Wenig später sitzt sie in ihrem kleinen Büro und bereitet eine Schulstunde vor, als ein Kind im Flur weint. Sie geht sofort hin und spricht mit dem Erstklässler, der "gerade ganz doll seine Mama vermisst". Was hilft? Ein bisschen Ablenkung. "Wir haben über's Wochenende gesprochen, weil bei uns in der Stadt Bauernmarkt war und er hat mit Feuer und Flamme erzählt, mit welchem Karussell er gefahren ist." Stephanie Grimm schlägt ihm daher vor: "Das musst du jetzt deinen Klassenkameraden da drinnen erzählen!" Und das funktioniert.
Zuerst gab es Schulsozialarbeiterinnen nur in Regelschulen
An Grundschulen im Kyffhäuserkreis gibt es Schulsozialarbeiterinnen erst seit drei Jahren. An Regelschulen bereits seit zehn Jahren - und das hat der Kyffhäuserkreis im Feriencamp Feuerkuppe Straußberg bei Sondershausen am Dienstag gefeiert. Mit dabei sind viele Schüler, die von ihren Schulsozialarbeiterinnen schwärmen.
Lene Hupel von der Gemeinschaftsschule Artern findet gut, dass sie helfen: "Wenn jemand Probleme in der Schule hat: zum Beispiel Mobbing." Maria Schleichardt freut sich über deren Verschwiegenheit: "Dass wir mit jemanden reden können, der das dann auch für sich behält."
"Sie hat immer ein offenes Ohr", lobt Marie Wangemann von der Regelschule Bad Frankenhausen ihre Sozialarbeiterin und: "Das ist das Beste an unserer Schule."
Keine Entlassungen in den Schulferien
In ganz Thüringen ist nach Angaben des Bildungsministeriums die Zahl der Schulsozialarbeiter von 233 im Jahr 2013 auf 517 im Jahr 2022 gestiegen. Von anfangs 252 Schulen nutzen jetzt 483 Schulen die Unterstützung der Sozialpädagogen. Ziel von Bildungsminister Helmut Holters (Linke) sei es, dass perspektivisch an jeder Schule im Land Schulsozialarbeit angeboten werden kann. Thüringen habe sie vor zehn Jahren mit 2,4 Millionen Euro gefördert und im Jahr 2023 mit 26,1 Millionen Euro.

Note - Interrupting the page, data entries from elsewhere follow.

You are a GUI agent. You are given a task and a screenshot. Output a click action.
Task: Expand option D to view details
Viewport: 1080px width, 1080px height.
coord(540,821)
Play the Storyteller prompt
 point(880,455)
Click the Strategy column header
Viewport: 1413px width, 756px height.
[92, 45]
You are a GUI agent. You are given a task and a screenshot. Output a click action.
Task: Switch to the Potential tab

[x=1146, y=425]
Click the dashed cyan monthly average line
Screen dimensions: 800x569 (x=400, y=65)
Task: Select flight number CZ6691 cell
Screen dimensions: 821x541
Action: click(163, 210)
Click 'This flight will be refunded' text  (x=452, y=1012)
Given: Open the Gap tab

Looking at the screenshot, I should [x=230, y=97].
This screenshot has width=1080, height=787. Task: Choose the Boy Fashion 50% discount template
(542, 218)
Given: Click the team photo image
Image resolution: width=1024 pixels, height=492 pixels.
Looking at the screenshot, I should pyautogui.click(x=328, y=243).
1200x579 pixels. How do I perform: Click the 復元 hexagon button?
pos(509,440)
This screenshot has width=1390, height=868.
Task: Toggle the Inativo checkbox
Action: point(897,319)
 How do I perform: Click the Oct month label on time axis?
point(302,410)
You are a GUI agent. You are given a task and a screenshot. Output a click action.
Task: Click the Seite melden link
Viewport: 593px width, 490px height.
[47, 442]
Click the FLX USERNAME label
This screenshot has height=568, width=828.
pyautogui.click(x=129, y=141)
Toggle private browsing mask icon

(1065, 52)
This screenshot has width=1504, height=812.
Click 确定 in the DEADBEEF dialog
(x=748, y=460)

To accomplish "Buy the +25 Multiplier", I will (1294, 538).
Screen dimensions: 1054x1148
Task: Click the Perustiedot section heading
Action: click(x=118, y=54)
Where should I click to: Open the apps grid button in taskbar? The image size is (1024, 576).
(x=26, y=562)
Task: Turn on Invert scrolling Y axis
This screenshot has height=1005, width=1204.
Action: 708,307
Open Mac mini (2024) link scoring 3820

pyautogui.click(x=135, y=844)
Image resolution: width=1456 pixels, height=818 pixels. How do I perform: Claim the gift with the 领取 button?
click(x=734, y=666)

Wenn wir die Schulsozialarbeiterinnen in den Sommerferien entlassen würden, dann würden wir sie verlieren.
Die Schulsozialarbeiterinnen sind bei Trägern der Jugendhilfe angestellt und arbeiten dort in den Schulferien mit. Das Bildungsministerium legt nach eigenen Angaben bei der Verteilung der Fördermittel Wert darauf, dass es sich um sichere Arbeitsverhältnisse handelt. Demnach werden Sozialarbeiter in den Schulferien nicht entlassen.
Landrätin Antje Hochwind-Schneider (SPD) war das von Anfang an wichtig, denn: "Wenn wir die Schulsozialarbeiterinnen in den Sommerferien entlassen würden, dann würden wir sie verlieren." Bisher haben 20 Schulen im Kyffhäuserkreis eine Sozialarbeiterin.
MDR (beu/cfr)
Dieses Thema im Programm: MDR FERNSEHEN | MDR THÜRINGEN JOURNAL | 19. September 2023 | 19:00 Uhr
Anita L. am 21.09.2023
"Hatte nicht mal jede Schule ihre Vertrauenslehrerin oder ihren Vertrauenslehrer?"
Die haben sie immer noch, aber Vertrauenslehrer_innen haben ein anderes Aufgabenfeld als Sozialarbeiter_innen.
"Sollte nicht das Hauptaugenmerk im Bildungswesen auf das Lernen gerichtet sein, besonders darauf, dass genügend Lehrkräfte vorhanden sind?"
Was glauben Sie denn, warum es nicht mehr ohne Sozialarbeit geht?
"Man wundert sich, ..."
Tja, zu Zeiten, als das Ganze ohne "heutzutage erforderlichen" Maßnahmen ermöglicht wurde, hätten diese Kinder gar keine Chance gehabt, überhaupt an einer PISA-Studie teilzunehmen. Da hieß es: "Friss oder stirb". So kann man sich seine Statistiken auch schon "nostalgisieren"...
martin am 21.09.2023
@maria: Der Sinn von Schulsozialarbeitern ist es ja, die Lehrer von bestimmten Aufgaben zu entlasten, damit sie sich stärker ihrem Kernauftrag widmen können. Man sicher trefflich darüber streiten, weshalb die Situation in den Schulen so ist, wie sie ist. Aber das zu ignorieren hilft kurz- und mittelfristig weder den Schülern noch den Lehrern. Und ja, die Schule sollte eigentlich kein Reparaturbetrieb für Versäumnisse an anderen Stellen sein. Aber den Kindern und Jugendlichen ein möglichst brauchbares Lernumfeld zu schaffen, gehört sich meiner Meinung nach nicht nur sowieso schon allein aus ethischen Erwägungen sondern auch aus ökonomischen.
Monazit am 20.09.2023
Naja, glaubt man Fachleuten, so ist das Hauptproblem in Deutschland nicht, dass wir zu wenig Hochgebildete Menschen haben, sondern dass am unteren Ende der Skala viele abfallen. Und genau da setzen Sozialarbeiter an.
Vielleicht haben sich die Zeiten geändert. Zu DDR Zeiten gab es (auch zur politischen Indoktrination) ein ganz anderes Netz für Schüler. Aber auch ohne DDR leben wir in einer Zeit der Individualisierung und damit verbunden aber auch Vereinsamung in vielen Familien. Ohne Soziales Umfeld fallen vielleicht viele Familien ab und sind überfordert, wäre jetzt meine Vermutung. Gesellschaft ist schon immer und wird auch immer im Wandel sein.